I sat in on a colleague’s class today, and I felt nervous at first. How much stands between me and my last undergraduate course. But as it began I was swept away. Caught up in the discussion questions and the contextual text. Taking notes not on pedagogy, as I was invited to do, but content and thoughts and relevance. College was–mostly–processing alone. And partying out of obligation. I’ve spent the last few days trying to pin it down, why in all places I didn’t come out of feeling so alone, even in the office hours of my professors. What it was, ultimately, that separated me from them. Time and assumptions are all I can come up with. The fucking privilege of an education, I thought, as I looked around the room at all the students. Some of them engaged, some of them in other places. Why do we do that? Do we start college too young or too late? This kind of education. I wanted it so badly. I still want it. Still would rather be sitting in a classroom than anywhere else. A circle of thought. Still am the most frustrated when I feel like I am not learning. When I feel under stimulated. When I feel brain energy has been wasted = think of what else I could be learning. I have to feel pushed. In anything. In everything. My challenge is dealing with a lack of challenge…
The class discussed Augustine. My colleague beginning the session with a quote from the only christmas movie I quote, It’s a Wonderful Life: “No man is a failure who has friends.” Why that line has always resonated with me…but it hooked me into the discussion.
You are choosing a life of love
But you are also chosen
Grouping up to become one
“How did it feel to be chosen?” I want to start asking my students.

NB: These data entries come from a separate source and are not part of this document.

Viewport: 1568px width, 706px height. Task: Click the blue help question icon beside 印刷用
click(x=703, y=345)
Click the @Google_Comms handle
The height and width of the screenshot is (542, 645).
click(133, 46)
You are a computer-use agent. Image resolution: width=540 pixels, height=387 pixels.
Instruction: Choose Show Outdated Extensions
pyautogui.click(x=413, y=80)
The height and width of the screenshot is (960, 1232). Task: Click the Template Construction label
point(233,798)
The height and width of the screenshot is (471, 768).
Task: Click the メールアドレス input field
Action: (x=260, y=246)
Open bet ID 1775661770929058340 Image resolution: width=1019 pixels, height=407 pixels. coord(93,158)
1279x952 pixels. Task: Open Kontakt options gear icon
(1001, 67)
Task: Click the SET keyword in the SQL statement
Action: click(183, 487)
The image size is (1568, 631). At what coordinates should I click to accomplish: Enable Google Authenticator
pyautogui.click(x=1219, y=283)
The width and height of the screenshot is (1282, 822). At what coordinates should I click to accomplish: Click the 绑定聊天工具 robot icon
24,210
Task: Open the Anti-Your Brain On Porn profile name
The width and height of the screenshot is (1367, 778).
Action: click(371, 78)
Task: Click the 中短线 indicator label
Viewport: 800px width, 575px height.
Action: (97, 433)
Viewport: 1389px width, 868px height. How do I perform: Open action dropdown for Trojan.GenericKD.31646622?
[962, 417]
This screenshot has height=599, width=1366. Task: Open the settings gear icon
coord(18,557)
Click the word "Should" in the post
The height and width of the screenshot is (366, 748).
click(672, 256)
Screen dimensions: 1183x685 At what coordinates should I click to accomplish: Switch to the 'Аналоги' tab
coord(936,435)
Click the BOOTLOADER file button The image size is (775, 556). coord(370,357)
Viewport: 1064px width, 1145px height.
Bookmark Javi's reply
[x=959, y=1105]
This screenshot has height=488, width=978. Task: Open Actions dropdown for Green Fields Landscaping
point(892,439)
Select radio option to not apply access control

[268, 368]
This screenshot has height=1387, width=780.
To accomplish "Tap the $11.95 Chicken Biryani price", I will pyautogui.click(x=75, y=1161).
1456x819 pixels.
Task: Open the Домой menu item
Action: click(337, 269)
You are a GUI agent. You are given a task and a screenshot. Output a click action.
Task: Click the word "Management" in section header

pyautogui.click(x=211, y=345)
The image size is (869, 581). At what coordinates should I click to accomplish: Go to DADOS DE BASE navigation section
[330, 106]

And I was struck by one young man’s comment that people “can go away,” so we give them our heaviest word, our strongest attempt at living: love
To leave–to end the choice–to choose not to be chosen. To fall out of the pool. To choose your self or new others over former beloveds… but ultimately creating a chain of people. All of them are one–are one group–through my connection = my chain. And what if there were mutual respect because we are all links of the same chain? What if you cut someone out of the chain? Then? My spiritual development has been so shaped by my community. This is the first one that has given me words for my experience. I have filled.